## DATA FOR REVIEW
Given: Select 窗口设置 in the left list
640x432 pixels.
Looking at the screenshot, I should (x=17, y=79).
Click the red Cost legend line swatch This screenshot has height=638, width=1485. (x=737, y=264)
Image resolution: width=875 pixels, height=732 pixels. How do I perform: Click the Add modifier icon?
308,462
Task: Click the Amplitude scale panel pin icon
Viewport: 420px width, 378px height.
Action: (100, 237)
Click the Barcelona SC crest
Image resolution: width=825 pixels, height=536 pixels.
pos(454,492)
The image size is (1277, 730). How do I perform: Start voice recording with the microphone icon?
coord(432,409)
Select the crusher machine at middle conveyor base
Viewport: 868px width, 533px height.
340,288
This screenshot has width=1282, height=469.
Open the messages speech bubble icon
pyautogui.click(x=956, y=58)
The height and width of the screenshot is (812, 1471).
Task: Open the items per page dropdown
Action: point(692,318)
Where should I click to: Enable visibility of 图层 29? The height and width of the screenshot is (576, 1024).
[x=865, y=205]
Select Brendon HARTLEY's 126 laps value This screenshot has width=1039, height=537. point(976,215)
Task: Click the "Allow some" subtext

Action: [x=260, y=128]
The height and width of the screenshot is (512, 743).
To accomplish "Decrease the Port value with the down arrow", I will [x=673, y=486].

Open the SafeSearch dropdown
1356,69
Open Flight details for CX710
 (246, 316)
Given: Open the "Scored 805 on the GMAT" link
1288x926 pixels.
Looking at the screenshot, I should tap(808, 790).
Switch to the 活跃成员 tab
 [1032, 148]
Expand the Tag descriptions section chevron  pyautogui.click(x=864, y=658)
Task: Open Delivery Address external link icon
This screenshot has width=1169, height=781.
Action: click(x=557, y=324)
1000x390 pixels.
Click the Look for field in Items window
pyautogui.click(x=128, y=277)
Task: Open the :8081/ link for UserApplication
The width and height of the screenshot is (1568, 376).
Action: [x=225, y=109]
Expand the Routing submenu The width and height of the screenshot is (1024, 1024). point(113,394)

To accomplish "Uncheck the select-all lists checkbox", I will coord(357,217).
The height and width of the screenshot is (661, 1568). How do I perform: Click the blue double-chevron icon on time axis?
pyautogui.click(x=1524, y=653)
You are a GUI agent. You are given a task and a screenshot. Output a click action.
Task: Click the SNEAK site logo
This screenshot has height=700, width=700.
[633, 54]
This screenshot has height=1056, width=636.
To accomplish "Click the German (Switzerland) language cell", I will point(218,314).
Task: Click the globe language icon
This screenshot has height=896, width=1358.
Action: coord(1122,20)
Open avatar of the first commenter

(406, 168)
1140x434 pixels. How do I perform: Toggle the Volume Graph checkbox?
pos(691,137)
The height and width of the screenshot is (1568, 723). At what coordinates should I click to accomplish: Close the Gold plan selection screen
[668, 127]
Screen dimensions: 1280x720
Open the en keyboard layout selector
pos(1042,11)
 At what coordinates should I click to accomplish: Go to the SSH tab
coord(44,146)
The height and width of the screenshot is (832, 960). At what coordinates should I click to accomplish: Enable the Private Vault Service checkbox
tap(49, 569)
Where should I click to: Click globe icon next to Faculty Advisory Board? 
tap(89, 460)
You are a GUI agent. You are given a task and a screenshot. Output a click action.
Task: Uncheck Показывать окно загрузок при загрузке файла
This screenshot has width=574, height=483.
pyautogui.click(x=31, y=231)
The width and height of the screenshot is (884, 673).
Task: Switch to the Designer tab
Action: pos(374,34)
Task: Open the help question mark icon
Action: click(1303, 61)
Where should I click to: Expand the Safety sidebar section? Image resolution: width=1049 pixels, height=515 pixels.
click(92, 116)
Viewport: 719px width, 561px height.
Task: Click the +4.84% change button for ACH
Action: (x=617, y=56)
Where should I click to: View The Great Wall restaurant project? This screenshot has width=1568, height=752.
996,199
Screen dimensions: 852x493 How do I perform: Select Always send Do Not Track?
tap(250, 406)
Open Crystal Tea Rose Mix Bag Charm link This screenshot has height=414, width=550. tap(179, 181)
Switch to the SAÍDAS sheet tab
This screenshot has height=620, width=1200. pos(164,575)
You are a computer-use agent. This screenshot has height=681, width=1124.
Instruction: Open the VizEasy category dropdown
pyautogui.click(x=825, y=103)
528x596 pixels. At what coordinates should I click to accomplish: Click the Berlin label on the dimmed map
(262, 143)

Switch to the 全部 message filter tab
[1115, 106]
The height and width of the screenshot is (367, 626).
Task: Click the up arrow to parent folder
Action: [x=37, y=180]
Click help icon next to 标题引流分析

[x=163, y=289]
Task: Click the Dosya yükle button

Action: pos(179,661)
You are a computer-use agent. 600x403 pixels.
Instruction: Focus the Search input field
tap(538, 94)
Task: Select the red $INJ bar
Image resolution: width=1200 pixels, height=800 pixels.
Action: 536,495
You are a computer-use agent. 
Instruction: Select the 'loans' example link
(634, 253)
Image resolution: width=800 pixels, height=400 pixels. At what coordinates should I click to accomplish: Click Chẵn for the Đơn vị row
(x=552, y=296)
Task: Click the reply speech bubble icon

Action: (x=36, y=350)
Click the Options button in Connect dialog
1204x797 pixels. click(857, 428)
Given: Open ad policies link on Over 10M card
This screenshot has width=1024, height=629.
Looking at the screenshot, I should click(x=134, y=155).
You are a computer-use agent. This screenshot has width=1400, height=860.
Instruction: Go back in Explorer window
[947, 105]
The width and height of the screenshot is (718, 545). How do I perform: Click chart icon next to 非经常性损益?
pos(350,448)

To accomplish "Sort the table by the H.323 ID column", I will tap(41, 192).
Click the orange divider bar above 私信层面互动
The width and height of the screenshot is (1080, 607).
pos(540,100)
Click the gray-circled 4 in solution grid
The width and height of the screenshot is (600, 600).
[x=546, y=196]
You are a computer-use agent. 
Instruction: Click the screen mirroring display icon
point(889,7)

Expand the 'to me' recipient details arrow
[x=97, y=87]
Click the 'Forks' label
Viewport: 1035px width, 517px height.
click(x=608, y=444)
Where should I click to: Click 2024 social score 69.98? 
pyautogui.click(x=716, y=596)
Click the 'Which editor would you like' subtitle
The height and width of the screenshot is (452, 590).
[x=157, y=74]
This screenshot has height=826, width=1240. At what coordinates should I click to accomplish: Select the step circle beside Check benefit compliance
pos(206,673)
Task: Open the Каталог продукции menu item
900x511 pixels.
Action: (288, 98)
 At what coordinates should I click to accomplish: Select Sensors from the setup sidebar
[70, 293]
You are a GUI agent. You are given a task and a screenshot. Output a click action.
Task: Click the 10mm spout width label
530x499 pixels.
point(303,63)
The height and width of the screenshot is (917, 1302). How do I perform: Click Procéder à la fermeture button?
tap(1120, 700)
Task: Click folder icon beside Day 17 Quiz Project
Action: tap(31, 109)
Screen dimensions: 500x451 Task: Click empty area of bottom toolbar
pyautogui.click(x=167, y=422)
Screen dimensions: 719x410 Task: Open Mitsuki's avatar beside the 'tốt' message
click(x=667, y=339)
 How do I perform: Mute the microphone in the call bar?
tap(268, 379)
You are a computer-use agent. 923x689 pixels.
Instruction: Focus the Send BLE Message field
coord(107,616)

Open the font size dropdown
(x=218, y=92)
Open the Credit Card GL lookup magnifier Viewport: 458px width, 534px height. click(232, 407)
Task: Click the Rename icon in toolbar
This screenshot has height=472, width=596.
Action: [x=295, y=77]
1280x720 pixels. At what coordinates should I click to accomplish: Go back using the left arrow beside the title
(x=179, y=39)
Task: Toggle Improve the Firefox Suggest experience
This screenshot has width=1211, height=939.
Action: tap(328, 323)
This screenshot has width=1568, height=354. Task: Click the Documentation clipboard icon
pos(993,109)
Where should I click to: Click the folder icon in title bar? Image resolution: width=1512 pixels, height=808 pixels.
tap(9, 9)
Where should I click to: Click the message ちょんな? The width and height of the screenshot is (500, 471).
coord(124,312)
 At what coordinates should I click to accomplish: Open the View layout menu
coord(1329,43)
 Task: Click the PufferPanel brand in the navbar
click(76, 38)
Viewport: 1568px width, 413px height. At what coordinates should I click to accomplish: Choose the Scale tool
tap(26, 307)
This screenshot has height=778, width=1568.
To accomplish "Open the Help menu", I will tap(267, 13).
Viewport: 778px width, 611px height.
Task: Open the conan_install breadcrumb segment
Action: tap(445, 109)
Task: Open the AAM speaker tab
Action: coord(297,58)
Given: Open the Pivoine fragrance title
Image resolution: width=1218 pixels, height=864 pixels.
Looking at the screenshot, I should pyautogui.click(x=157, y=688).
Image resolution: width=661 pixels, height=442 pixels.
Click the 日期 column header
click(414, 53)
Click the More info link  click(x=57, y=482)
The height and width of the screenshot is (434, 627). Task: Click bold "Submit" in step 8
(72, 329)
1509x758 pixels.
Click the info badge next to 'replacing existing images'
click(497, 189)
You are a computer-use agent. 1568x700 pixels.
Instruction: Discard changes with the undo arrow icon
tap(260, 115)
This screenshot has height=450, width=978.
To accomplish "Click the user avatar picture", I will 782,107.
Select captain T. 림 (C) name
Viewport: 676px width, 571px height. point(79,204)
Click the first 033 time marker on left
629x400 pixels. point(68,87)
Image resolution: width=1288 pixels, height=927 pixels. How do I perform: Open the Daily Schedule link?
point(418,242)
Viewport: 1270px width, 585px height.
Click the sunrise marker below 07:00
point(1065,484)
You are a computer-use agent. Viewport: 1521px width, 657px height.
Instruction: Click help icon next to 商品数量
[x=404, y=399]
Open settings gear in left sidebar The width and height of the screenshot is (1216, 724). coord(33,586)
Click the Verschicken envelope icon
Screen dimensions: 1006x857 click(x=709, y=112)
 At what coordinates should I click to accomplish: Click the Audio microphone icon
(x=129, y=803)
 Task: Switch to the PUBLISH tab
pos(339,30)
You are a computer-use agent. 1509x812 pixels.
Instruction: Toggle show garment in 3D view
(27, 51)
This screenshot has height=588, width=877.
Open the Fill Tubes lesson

## EXERCISE REQUIREMENTS
The line with "Task: Open the :8081/" marks the end; reproduce exactly every line from the start of the entries up to it, that line included.

## EXPECTED ANSWER
Given: Select 窗口设置 in the left list
640x432 pixels.
Looking at the screenshot, I should (x=17, y=79).
Click the red Cost legend line swatch This screenshot has height=638, width=1485. (x=737, y=264)
Image resolution: width=875 pixels, height=732 pixels. How do I perform: Click the Add modifier icon?
308,462
Task: Click the Amplitude scale panel pin icon
Viewport: 420px width, 378px height.
Action: (100, 237)
Click the Barcelona SC crest
Image resolution: width=825 pixels, height=536 pixels.
pos(454,492)
The image size is (1277, 730). How do I perform: Start voice recording with the microphone icon?
coord(432,409)
Select the crusher machine at middle conveyor base
Viewport: 868px width, 533px height.
340,288
This screenshot has width=1282, height=469.
Open the messages speech bubble icon
pyautogui.click(x=956, y=58)
The height and width of the screenshot is (812, 1471).
Task: Open the items per page dropdown
Action: point(692,318)
Where should I click to: Enable visibility of 图层 29? The height and width of the screenshot is (576, 1024).
[x=865, y=205]
Select Brendon HARTLEY's 126 laps value This screenshot has width=1039, height=537. point(976,215)
Task: Click the "Allow some" subtext

Action: [x=260, y=128]
The height and width of the screenshot is (512, 743).
To accomplish "Decrease the Port value with the down arrow", I will [x=673, y=486].

Open the SafeSearch dropdown
1356,69
Open Flight details for CX710
 (246, 316)
Given: Open the "Scored 805 on the GMAT" link
1288x926 pixels.
Looking at the screenshot, I should tap(808, 790).
Switch to the 活跃成员 tab
 [1032, 148]
Expand the Tag descriptions section chevron  pyautogui.click(x=864, y=658)
Task: Open Delivery Address external link icon
This screenshot has width=1169, height=781.
Action: click(x=557, y=324)
1000x390 pixels.
Click the Look for field in Items window
pyautogui.click(x=128, y=277)
Task: Open the :8081/ link for UserApplication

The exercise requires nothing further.